**Work instruction:**
Below are entries; write every one of them out again exactly.

**Provided entries:**
§

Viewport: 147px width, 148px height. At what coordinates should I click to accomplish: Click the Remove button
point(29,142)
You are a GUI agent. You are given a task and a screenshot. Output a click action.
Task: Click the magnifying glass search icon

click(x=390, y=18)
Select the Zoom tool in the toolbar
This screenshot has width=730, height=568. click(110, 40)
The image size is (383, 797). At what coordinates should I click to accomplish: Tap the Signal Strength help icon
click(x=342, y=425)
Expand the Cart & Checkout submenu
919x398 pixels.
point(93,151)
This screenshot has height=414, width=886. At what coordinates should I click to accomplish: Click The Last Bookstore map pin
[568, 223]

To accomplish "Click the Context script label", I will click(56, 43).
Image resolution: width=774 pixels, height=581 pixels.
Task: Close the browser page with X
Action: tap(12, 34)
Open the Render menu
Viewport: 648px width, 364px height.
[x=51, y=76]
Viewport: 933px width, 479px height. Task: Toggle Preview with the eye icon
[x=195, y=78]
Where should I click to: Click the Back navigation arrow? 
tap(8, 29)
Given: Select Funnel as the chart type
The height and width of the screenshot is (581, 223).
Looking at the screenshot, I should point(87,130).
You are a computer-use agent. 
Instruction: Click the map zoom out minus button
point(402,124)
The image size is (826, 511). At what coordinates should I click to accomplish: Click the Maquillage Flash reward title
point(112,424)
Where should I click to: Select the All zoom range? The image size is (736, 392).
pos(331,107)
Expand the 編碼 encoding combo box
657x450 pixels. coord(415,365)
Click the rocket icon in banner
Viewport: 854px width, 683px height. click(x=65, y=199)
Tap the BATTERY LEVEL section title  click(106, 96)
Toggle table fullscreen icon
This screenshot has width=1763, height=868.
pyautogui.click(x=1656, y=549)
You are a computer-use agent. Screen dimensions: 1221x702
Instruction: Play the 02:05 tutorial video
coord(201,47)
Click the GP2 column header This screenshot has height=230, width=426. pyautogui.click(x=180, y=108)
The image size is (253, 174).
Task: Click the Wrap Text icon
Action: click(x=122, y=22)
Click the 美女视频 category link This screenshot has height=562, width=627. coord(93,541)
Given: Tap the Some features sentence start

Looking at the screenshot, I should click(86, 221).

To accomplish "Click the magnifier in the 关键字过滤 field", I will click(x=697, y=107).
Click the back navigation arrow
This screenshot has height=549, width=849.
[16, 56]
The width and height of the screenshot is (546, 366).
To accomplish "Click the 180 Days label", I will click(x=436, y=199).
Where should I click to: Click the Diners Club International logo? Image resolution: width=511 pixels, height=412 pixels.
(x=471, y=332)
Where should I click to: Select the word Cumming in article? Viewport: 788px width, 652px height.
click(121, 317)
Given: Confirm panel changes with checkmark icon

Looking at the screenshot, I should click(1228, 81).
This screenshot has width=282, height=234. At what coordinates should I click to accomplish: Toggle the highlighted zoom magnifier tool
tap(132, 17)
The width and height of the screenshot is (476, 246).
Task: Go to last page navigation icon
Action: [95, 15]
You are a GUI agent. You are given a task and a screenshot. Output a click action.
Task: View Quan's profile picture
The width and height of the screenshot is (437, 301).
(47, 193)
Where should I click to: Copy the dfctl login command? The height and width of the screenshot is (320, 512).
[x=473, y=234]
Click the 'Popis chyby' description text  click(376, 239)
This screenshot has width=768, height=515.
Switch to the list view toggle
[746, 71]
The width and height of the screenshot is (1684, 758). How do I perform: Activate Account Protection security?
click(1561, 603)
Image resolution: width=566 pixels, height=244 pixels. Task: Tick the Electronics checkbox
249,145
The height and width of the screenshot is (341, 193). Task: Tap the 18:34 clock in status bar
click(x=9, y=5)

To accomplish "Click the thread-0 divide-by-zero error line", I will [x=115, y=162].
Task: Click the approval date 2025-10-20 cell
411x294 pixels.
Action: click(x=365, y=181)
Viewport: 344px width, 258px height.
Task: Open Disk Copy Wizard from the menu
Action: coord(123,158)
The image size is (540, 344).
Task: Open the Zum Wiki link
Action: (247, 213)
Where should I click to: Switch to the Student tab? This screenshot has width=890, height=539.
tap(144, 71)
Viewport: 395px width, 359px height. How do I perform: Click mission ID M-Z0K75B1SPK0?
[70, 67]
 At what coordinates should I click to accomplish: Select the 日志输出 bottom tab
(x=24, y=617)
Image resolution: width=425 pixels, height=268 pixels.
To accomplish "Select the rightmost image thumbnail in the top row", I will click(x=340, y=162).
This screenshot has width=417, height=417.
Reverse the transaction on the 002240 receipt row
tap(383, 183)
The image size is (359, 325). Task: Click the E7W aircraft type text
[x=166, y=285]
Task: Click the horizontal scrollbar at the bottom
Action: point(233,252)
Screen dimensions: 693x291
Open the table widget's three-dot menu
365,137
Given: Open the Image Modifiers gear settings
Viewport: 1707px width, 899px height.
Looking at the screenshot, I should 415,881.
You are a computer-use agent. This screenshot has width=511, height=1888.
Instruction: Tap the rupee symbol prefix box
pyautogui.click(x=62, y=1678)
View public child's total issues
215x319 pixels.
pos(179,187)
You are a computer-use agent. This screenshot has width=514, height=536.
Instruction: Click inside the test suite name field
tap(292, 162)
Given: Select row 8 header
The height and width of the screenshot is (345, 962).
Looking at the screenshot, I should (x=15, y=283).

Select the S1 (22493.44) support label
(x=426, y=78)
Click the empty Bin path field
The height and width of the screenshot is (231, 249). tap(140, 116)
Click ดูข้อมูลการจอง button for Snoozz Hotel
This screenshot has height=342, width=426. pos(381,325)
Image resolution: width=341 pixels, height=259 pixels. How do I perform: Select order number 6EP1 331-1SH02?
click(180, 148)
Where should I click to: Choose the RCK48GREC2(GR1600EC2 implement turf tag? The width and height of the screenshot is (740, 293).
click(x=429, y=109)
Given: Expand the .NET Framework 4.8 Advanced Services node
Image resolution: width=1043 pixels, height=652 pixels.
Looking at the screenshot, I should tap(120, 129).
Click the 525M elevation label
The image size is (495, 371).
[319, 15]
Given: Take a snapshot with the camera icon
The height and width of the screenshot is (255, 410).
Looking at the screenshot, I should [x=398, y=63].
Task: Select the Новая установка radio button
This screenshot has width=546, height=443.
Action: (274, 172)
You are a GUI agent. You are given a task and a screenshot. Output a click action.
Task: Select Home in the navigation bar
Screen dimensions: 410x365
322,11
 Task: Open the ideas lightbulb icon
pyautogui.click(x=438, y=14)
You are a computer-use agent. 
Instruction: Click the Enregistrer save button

§

**The answer:**
Viewport: 147px width, 148px height. At what coordinates should I click to accomplish: Click the Remove button
point(29,142)
You are a GUI agent. You are given a task and a screenshot. Output a click action.
Task: Click the magnifying glass search icon

click(x=390, y=18)
Select the Zoom tool in the toolbar
This screenshot has width=730, height=568. click(110, 40)
The image size is (383, 797). At what coordinates should I click to accomplish: Tap the Signal Strength help icon
click(x=342, y=425)
Expand the Cart & Checkout submenu
919x398 pixels.
point(93,151)
This screenshot has height=414, width=886. At what coordinates should I click to accomplish: Click The Last Bookstore map pin
[568, 223]

To accomplish "Click the Context script label", I will click(56, 43).
Image resolution: width=774 pixels, height=581 pixels.
Task: Close the browser page with X
Action: tap(12, 34)
Open the Render menu
Viewport: 648px width, 364px height.
[x=51, y=76]
Viewport: 933px width, 479px height. Task: Toggle Preview with the eye icon
[x=195, y=78]
Where should I click to: Click the Back navigation arrow? 
tap(8, 29)
Given: Select Funnel as the chart type
The height and width of the screenshot is (581, 223).
Looking at the screenshot, I should point(87,130).
You are a computer-use agent. 
Instruction: Click the map zoom out minus button
point(402,124)
The image size is (826, 511). At what coordinates should I click to accomplish: Click the Maquillage Flash reward title
point(112,424)
Where should I click to: Select the All zoom range? The image size is (736, 392).
pos(331,107)
Expand the 編碼 encoding combo box
657x450 pixels. coord(415,365)
Click the rocket icon in banner
Viewport: 854px width, 683px height. click(x=65, y=199)
Tap the BATTERY LEVEL section title  click(106, 96)
Toggle table fullscreen icon
This screenshot has width=1763, height=868.
pyautogui.click(x=1656, y=549)
You are a computer-use agent. Screen dimensions: 1221x702
Instruction: Play the 02:05 tutorial video
coord(201,47)
Click the GP2 column header This screenshot has height=230, width=426. pyautogui.click(x=180, y=108)
The image size is (253, 174).
Task: Click the Wrap Text icon
Action: click(x=122, y=22)
Click the 美女视频 category link This screenshot has height=562, width=627. coord(93,541)
Given: Tap the Some features sentence start

Looking at the screenshot, I should click(86, 221).

To accomplish "Click the magnifier in the 关键字过滤 field", I will click(x=697, y=107).
Click the back navigation arrow
This screenshot has height=549, width=849.
[16, 56]
The width and height of the screenshot is (546, 366).
To accomplish "Click the 180 Days label", I will click(x=436, y=199).
Where should I click to: Click the Diners Club International logo? Image resolution: width=511 pixels, height=412 pixels.
(x=471, y=332)
Where should I click to: Select the word Cumming in article? Viewport: 788px width, 652px height.
click(121, 317)
Given: Confirm panel changes with checkmark icon

Looking at the screenshot, I should click(1228, 81).
This screenshot has width=282, height=234. At what coordinates should I click to accomplish: Toggle the highlighted zoom magnifier tool
tap(132, 17)
The width and height of the screenshot is (476, 246).
Task: Go to last page navigation icon
Action: [95, 15]
You are a GUI agent. You are given a task and a screenshot. Output a click action.
Task: View Quan's profile picture
The width and height of the screenshot is (437, 301).
(47, 193)
Where should I click to: Copy the dfctl login command? The height and width of the screenshot is (320, 512).
[x=473, y=234]
Click the 'Popis chyby' description text  click(376, 239)
This screenshot has width=768, height=515.
Switch to the list view toggle
[746, 71]
The width and height of the screenshot is (1684, 758). How do I perform: Activate Account Protection security?
click(1561, 603)
Image resolution: width=566 pixels, height=244 pixels. Task: Tick the Electronics checkbox
249,145
The height and width of the screenshot is (341, 193). Task: Tap the 18:34 clock in status bar
click(x=9, y=5)

To accomplish "Click the thread-0 divide-by-zero error line", I will [x=115, y=162].
Task: Click the approval date 2025-10-20 cell
411x294 pixels.
Action: click(x=365, y=181)
Viewport: 344px width, 258px height.
Task: Open Disk Copy Wizard from the menu
Action: coord(123,158)
The image size is (540, 344).
Task: Open the Zum Wiki link
Action: (247, 213)
Where should I click to: Switch to the Student tab? This screenshot has width=890, height=539.
tap(144, 71)
Viewport: 395px width, 359px height. How do I perform: Click mission ID M-Z0K75B1SPK0?
[70, 67]
 At what coordinates should I click to accomplish: Select the 日志输出 bottom tab
(x=24, y=617)
Image resolution: width=425 pixels, height=268 pixels.
To accomplish "Select the rightmost image thumbnail in the top row", I will click(x=340, y=162).
This screenshot has width=417, height=417.
Reverse the transaction on the 002240 receipt row
tap(383, 183)
The image size is (359, 325). Task: Click the E7W aircraft type text
[x=166, y=285]
Task: Click the horizontal scrollbar at the bottom
Action: point(233,252)
Screen dimensions: 693x291
Open the table widget's three-dot menu
365,137
Given: Open the Image Modifiers gear settings
Viewport: 1707px width, 899px height.
Looking at the screenshot, I should 415,881.
You are a computer-use agent. This screenshot has width=511, height=1888.
Instruction: Tap the rupee symbol prefix box
pyautogui.click(x=62, y=1678)
View public child's total issues
215x319 pixels.
pos(179,187)
You are a computer-use agent. This screenshot has width=514, height=536.
Instruction: Click inside the test suite name field
tap(292, 162)
Given: Select row 8 header
The height and width of the screenshot is (345, 962).
Looking at the screenshot, I should (x=15, y=283).

Select the S1 (22493.44) support label
(x=426, y=78)
Click the empty Bin path field
The height and width of the screenshot is (231, 249). tap(140, 116)
Click ดูข้อมูลการจอง button for Snoozz Hotel
This screenshot has height=342, width=426. pos(381,325)
Image resolution: width=341 pixels, height=259 pixels. How do I perform: Select order number 6EP1 331-1SH02?
click(180, 148)
Where should I click to: Choose the RCK48GREC2(GR1600EC2 implement turf tag? The width and height of the screenshot is (740, 293).
click(x=429, y=109)
Given: Expand the .NET Framework 4.8 Advanced Services node
Image resolution: width=1043 pixels, height=652 pixels.
Looking at the screenshot, I should tap(120, 129).
Click the 525M elevation label
The image size is (495, 371).
[319, 15]
Given: Take a snapshot with the camera icon
The height and width of the screenshot is (255, 410).
Looking at the screenshot, I should [x=398, y=63].
Task: Select the Новая установка radio button
This screenshot has width=546, height=443.
Action: (274, 172)
You are a GUI agent. You are given a task and a screenshot. Output a click action.
Task: Select Home in the navigation bar
Screen dimensions: 410x365
322,11
 Task: Open the ideas lightbulb icon
pyautogui.click(x=438, y=14)
You are a computer-use agent. 
Instruction: Click the Enregistrer save button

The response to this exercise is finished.